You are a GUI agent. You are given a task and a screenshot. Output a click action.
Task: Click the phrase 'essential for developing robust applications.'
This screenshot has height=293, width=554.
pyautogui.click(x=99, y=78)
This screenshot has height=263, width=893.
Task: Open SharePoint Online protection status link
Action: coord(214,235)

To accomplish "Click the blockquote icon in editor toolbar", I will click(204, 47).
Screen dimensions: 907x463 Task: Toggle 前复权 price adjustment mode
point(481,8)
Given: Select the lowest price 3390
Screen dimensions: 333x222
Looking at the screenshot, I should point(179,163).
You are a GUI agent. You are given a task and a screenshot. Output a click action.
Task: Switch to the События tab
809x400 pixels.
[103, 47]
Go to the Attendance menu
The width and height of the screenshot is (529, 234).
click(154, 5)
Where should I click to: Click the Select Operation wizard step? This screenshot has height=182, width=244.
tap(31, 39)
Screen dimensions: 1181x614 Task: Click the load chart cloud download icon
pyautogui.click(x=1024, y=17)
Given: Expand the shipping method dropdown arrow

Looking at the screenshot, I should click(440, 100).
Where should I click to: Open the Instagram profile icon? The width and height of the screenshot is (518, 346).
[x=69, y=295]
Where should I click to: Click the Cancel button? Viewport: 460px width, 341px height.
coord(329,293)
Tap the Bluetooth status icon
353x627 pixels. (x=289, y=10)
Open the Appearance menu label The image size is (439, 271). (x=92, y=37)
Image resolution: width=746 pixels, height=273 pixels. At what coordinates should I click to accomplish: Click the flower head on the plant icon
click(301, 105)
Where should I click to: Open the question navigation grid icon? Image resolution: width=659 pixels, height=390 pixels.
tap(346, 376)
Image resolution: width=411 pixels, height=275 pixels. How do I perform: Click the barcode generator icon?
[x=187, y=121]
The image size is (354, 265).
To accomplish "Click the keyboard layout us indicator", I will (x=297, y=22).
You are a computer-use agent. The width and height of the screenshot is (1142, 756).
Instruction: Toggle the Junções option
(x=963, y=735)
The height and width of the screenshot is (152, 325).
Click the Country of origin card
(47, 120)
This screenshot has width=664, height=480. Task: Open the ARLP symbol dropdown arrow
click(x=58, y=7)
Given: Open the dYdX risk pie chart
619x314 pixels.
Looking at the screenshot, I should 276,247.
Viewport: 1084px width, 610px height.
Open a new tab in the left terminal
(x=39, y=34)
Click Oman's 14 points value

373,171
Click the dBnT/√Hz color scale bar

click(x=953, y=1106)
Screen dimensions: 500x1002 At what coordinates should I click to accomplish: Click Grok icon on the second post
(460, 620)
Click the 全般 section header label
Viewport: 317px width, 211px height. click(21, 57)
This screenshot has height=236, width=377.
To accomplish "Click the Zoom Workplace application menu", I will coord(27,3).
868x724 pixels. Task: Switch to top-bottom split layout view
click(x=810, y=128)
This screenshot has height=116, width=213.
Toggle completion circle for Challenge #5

━━━━

- [Problem statement]: From the lines above, copy those that contain the word "will".

- [Task solution]:
To accomplish "Click the blockquote icon in editor toolbar", I will click(204, 47).
To accomplish "Click the keyboard layout us indicator", I will (x=297, y=22).
To accomplish "Click the Zoom Workplace application menu", I will coord(27,3).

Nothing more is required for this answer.